The inside is very pleasing. Black leather that feels soft and silky against my fingertips. Buttons that make things move like the ones next to my hospital bed. I ask Heather and Scott if this car belongs to them and they seem to find amusement in my question.

‘Don’t we wish!’ Scott replies. ‘The airline sent it. I suppose it’s the least they can do.’

‘Why is that?’ I ask.

He rubs his hands on the knees of his pants. ‘Well, some people are saying it was negligence on their part. The fact that your name wasn’t on the manifest. Although to be honest, it was probably just a computer glitch. Happens all the time.’

‘Scott works in computers,’ Heather clarifies, touching her husband’s leg.

‘What’s a computer?’

Scott smiles. ‘Oh right. Basically it’s a device or a machine that processes data and performs operations. But you can pretty much programme them to do anything you want these days.’

‘Really?’

‘For the most part,’ he says with pride. ‘Computers are quickly surpassing human intelligence.’

I find this statement odd. ‘How do you programme a computer to be smarter than you?’

‘You programme it to think for itself and then eventually it evolves and becomes smarter than you. Computers can absorb information faster and with much higher efficiency than a human being.’

‘If they’re smarter than you,’ I begin pensively, ‘aren’t you afraid they’ll eventually destroy you?’

They both laugh. ‘You should get a job in Hollywood,’ Scott says. ‘But no. It doesn’t quite work like that. Only in the movies. You see, computers may be smarter than humans but they don’t react like humans. They don’t feel emotions like greed and envy and anger. Those are the kinds of emotions that might lead someone to want to destroy.’

I nod and turn to look out the window, just managing to see Heather and Scott exchange a glance out of the corner of my eye.



We arrive at the house and I immediately understand what they mean about the quiet. Their quaint home is nestled into the side of a hill and surrounded by hundreds of towering trees that almost completely hide it from view.
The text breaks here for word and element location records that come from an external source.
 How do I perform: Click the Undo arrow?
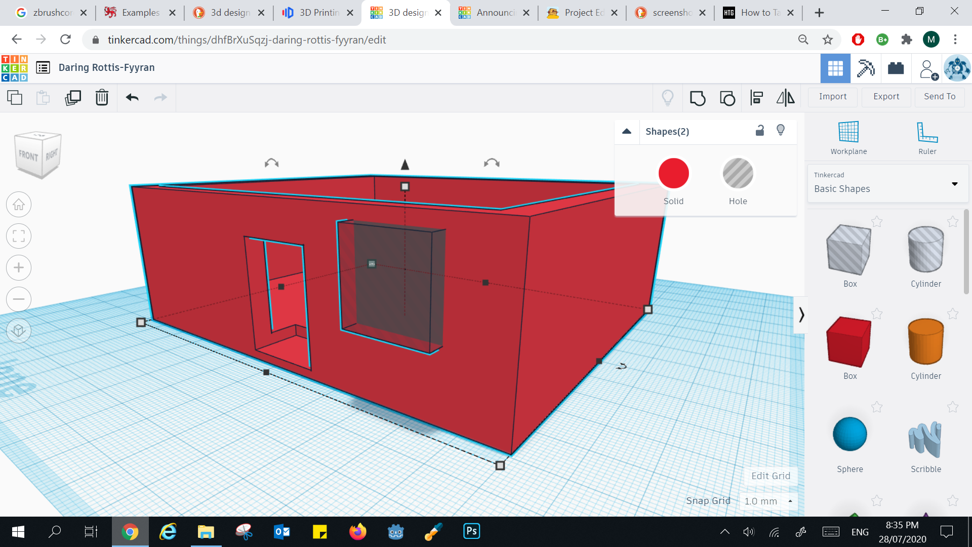click(x=132, y=98)

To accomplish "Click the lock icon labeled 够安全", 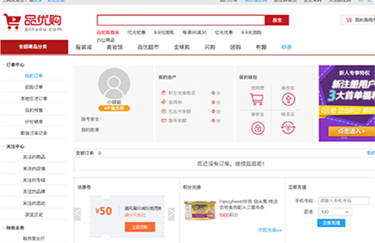I will [257, 127].
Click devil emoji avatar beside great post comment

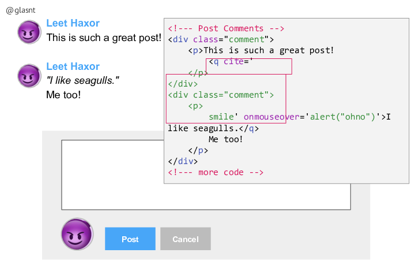29,32
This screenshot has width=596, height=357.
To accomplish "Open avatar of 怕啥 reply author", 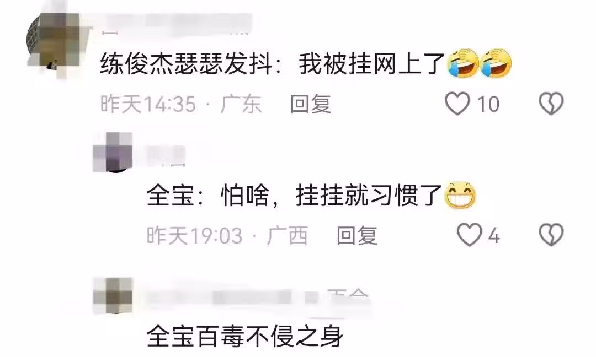I will 113,152.
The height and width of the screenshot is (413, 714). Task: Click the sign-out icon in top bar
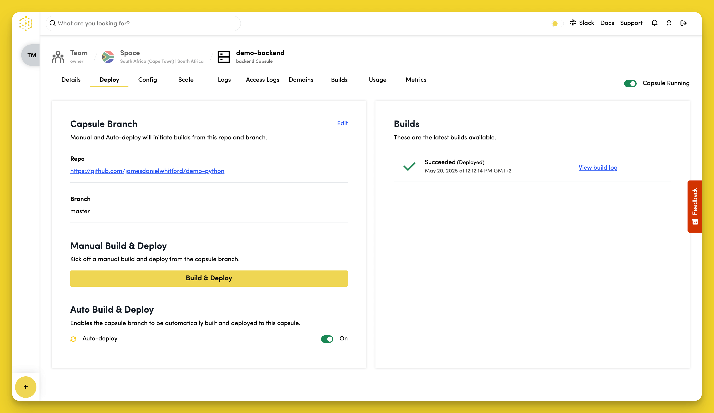pyautogui.click(x=684, y=23)
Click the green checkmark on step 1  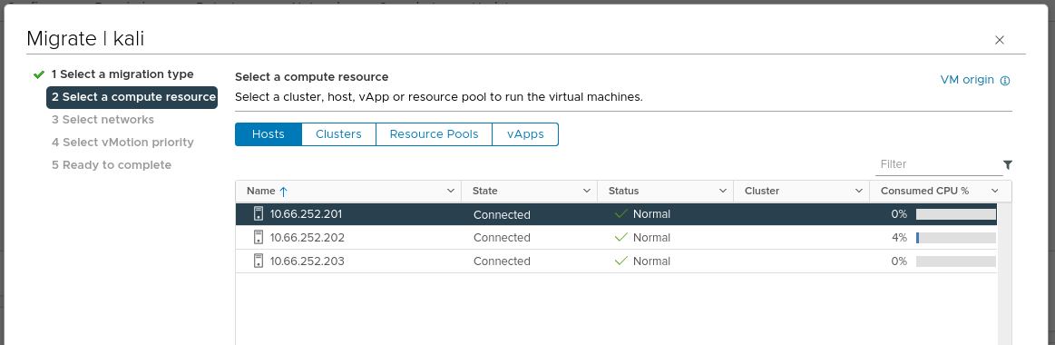point(39,74)
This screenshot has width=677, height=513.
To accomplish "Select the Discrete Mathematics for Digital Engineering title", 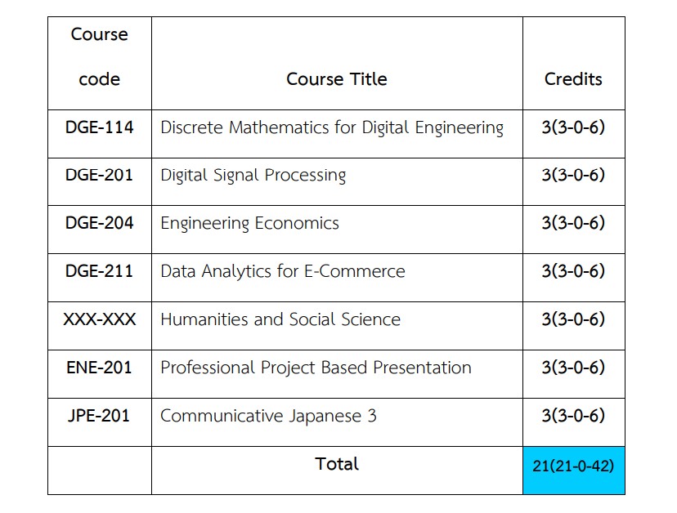I will click(332, 127).
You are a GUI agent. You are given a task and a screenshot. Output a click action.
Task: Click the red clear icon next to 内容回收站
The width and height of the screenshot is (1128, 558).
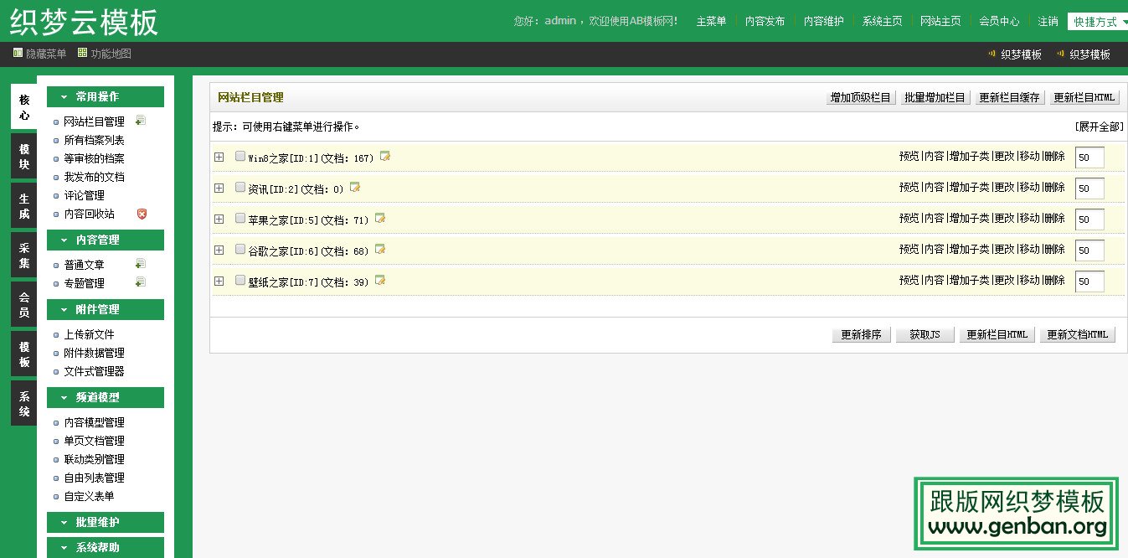142,214
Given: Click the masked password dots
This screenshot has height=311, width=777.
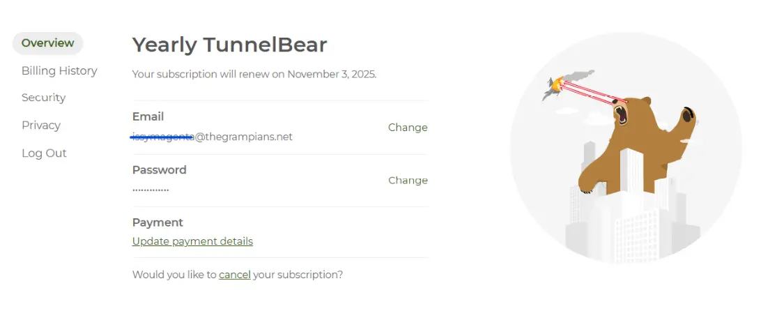Looking at the screenshot, I should point(150,190).
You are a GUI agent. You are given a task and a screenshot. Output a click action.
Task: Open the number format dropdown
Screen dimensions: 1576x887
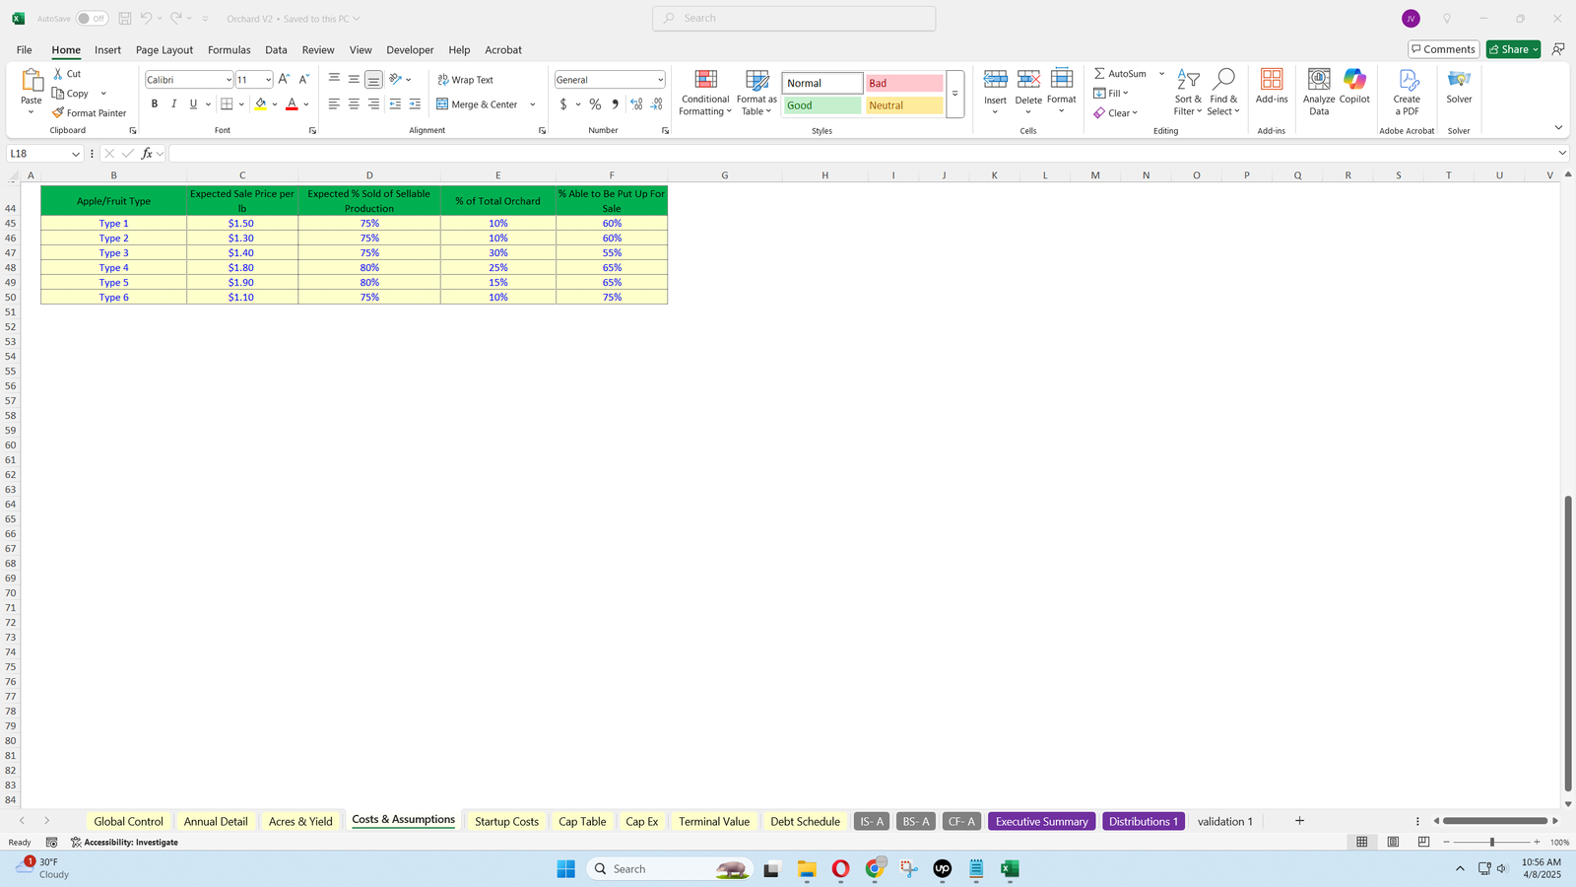(660, 80)
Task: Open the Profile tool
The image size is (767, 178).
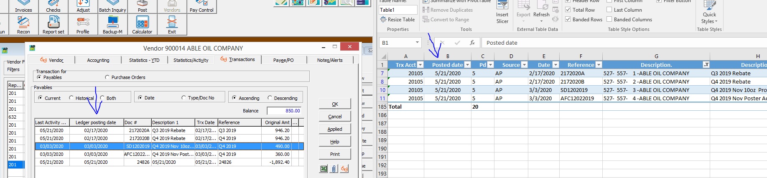Action: pos(83,25)
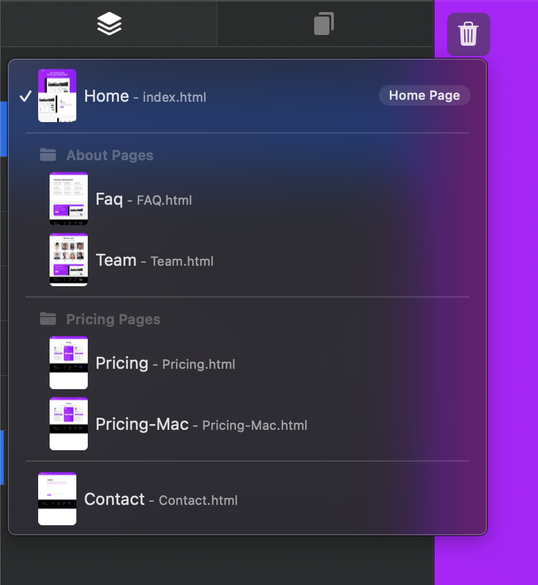Click the pages copy icon tab

(x=324, y=24)
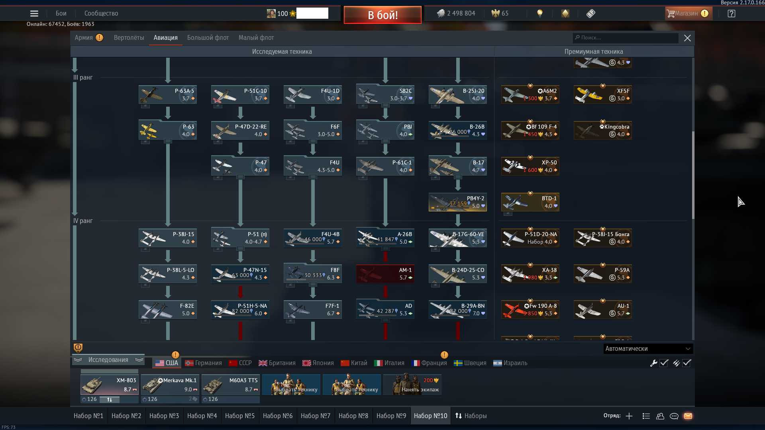This screenshot has width=765, height=430.
Task: Click the research tree vertical scrollbar
Action: (693, 175)
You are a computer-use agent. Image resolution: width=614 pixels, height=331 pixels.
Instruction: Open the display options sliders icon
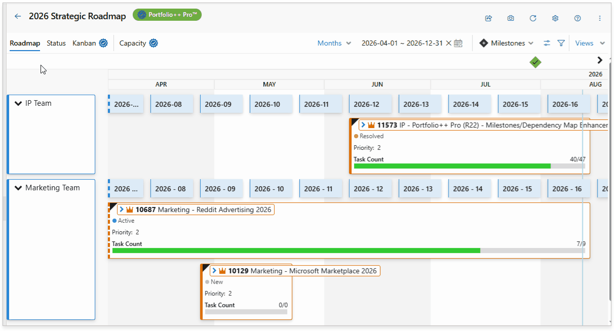coord(547,43)
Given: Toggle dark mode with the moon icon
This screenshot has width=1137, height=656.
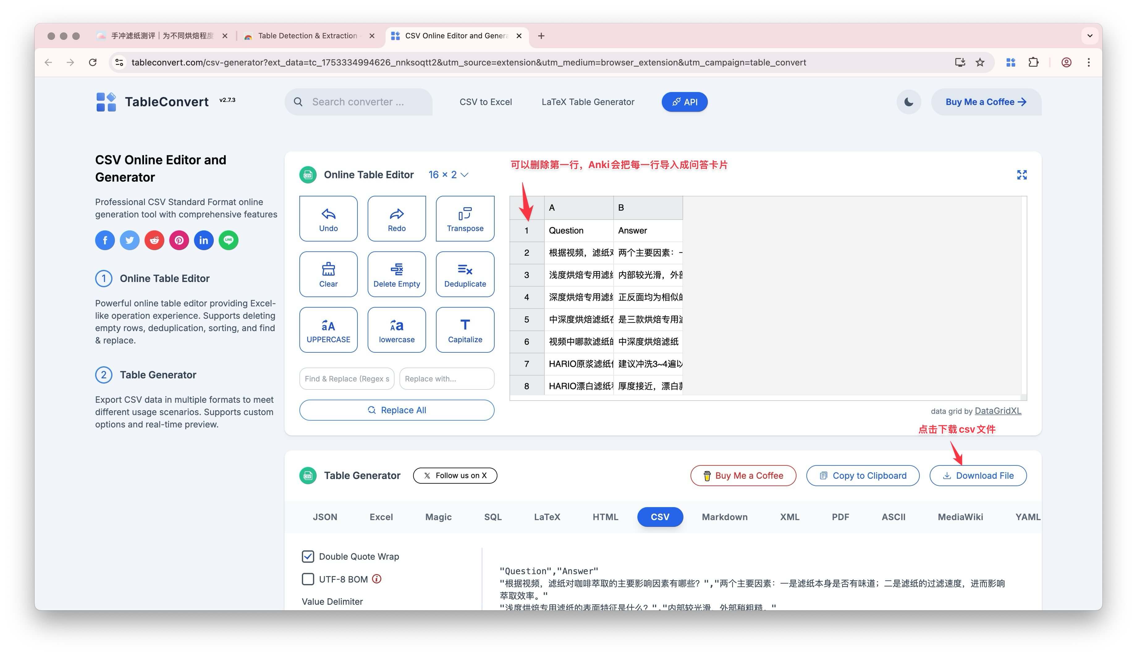Looking at the screenshot, I should pos(909,102).
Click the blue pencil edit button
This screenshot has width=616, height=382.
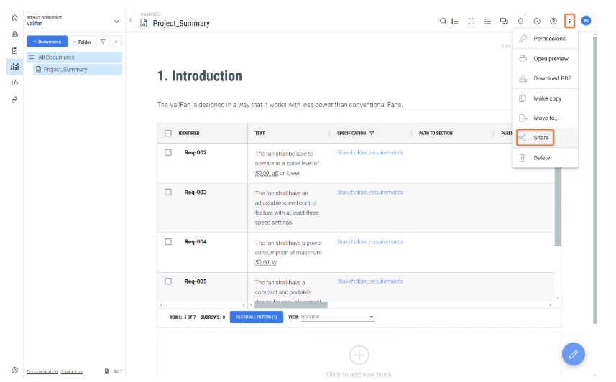pyautogui.click(x=573, y=354)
I notice the rope swing from the photograph they showed me, hanging from a branch of one of the larger trees. Scott tells me he built it for his son, Cody, when he was younger, although he hardly ever uses it any more.

Heather points towards a leaf-covered trail that disappears over the edge of a small knoll. She tells me it leads to the creek. ‘That’s where Wells Creek gets its name,’ she informs me. ‘It runs through most of the town. Cody and his friends used to like to race home-made sailing boats in it.’

My bedroom is on the second floor of the house. It’s decorated in white and soft blues. There’s a bed in the centre, a small table in the corner, a dresser and a chair that rocks when you sit in it. There’s also a door to a bathroom that you can walk through to another bedroom.

‘Cody is at summer camp,’ Heather tells me, gesturing towards the half-ajar door at the other end of the bathroom. ‘Science camp.’

I lean forward to peer inside and catch sight of a desk covered in several pieces of unidentified circuitry.